# BRIEF
Identify each line in the records below that contains the word "agent", and copy it.

── INFORMATION PROVIDED

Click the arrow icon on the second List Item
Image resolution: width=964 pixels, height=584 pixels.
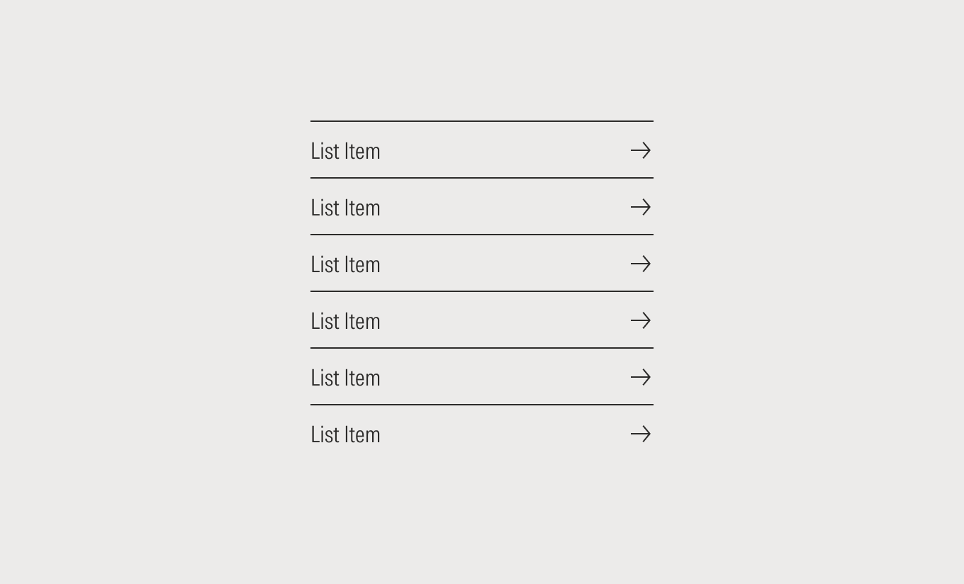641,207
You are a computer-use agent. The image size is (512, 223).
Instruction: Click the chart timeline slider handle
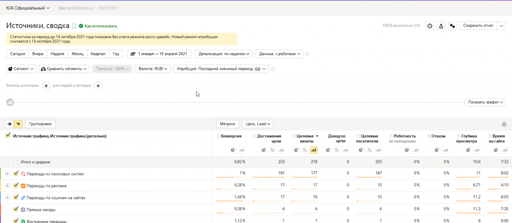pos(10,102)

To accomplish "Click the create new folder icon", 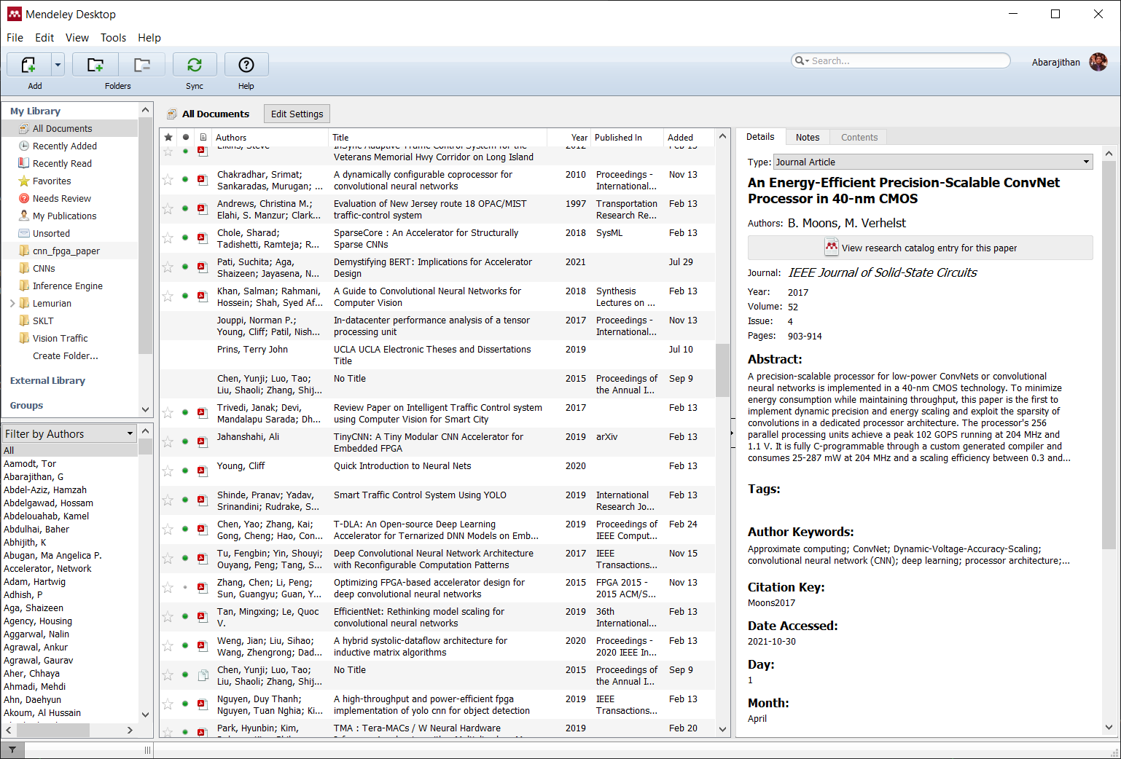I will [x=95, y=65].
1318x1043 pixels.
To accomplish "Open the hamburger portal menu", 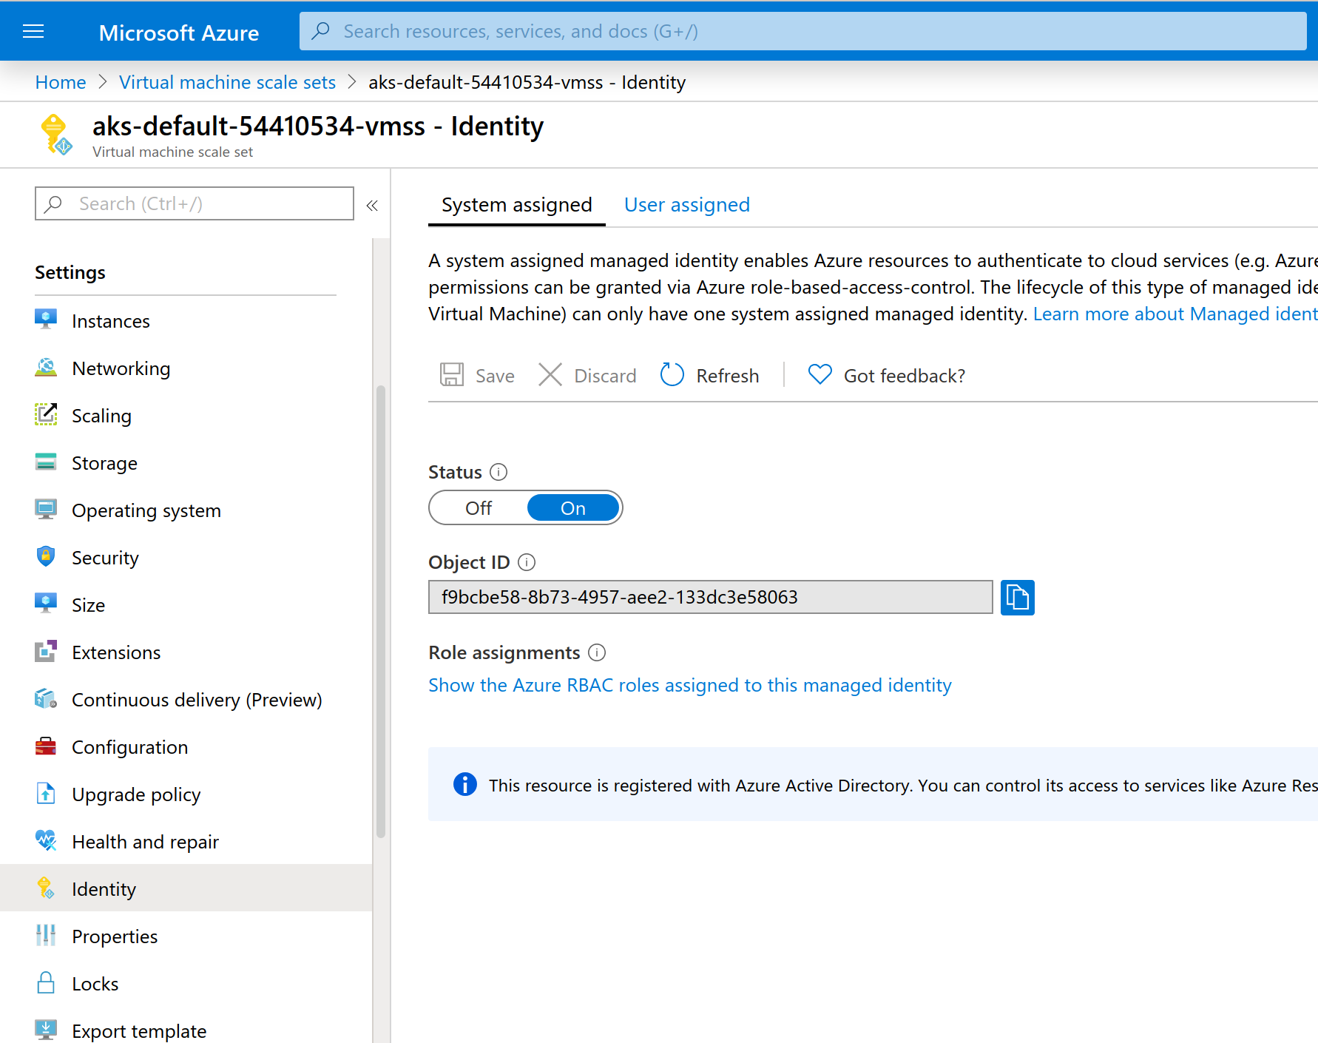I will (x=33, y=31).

────
── INFORMATION PROVIDED

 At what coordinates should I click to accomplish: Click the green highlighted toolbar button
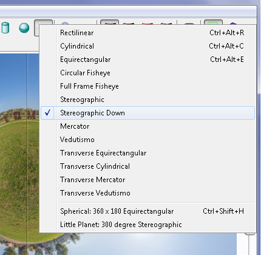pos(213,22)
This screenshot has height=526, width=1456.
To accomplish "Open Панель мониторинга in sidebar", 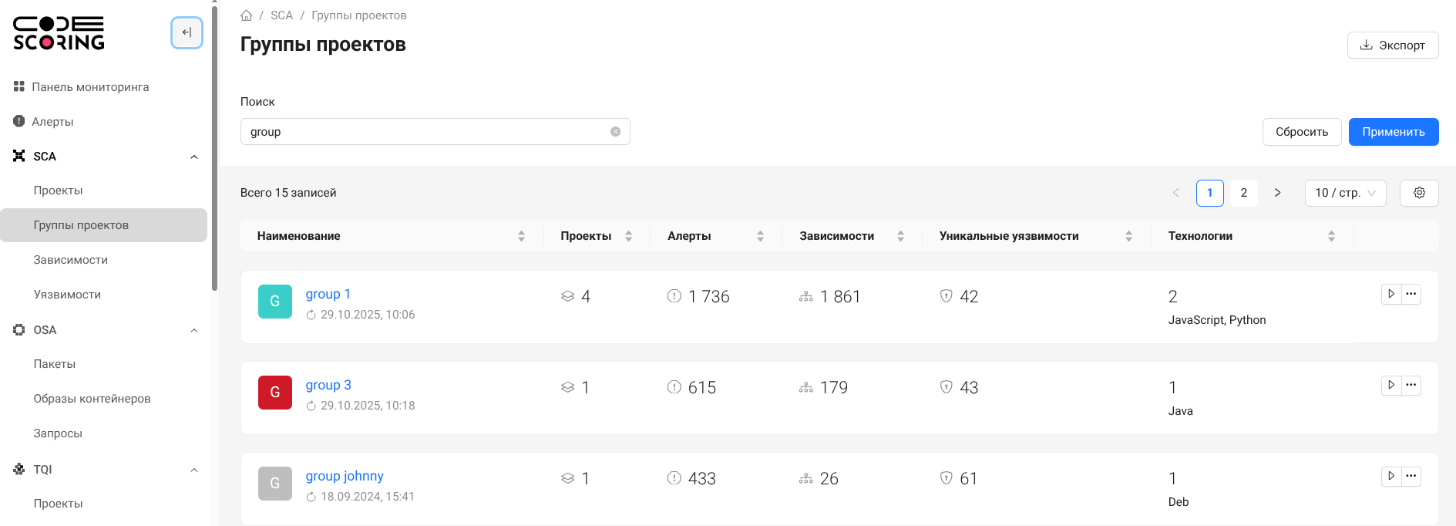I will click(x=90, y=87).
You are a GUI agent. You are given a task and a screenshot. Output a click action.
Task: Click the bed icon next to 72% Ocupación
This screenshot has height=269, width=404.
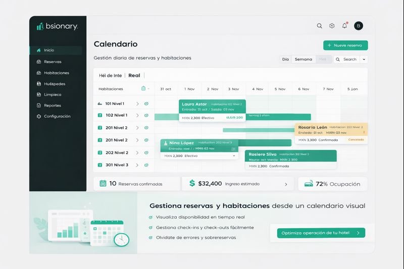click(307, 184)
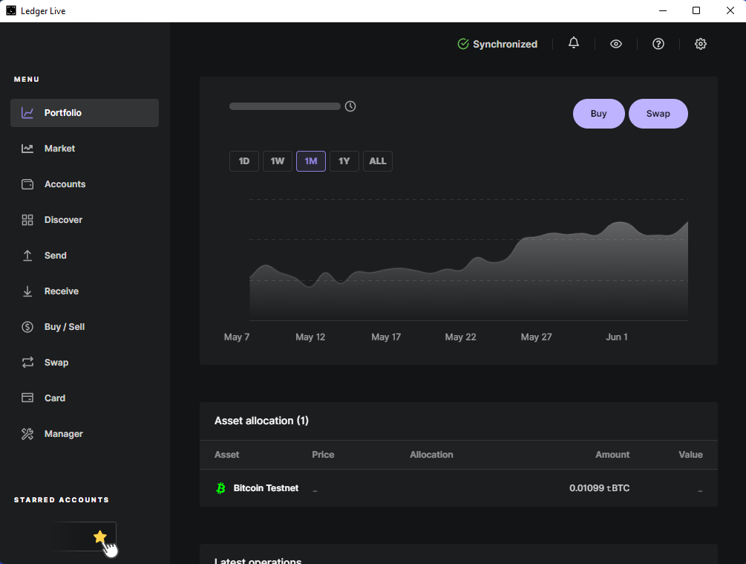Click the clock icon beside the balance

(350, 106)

────

# RESPONSE FOR THIS EXERCISE
You are a computer-use agent. The image size is (512, 223).
You are a GUI agent. You are given a task and a screenshot. Output a click action.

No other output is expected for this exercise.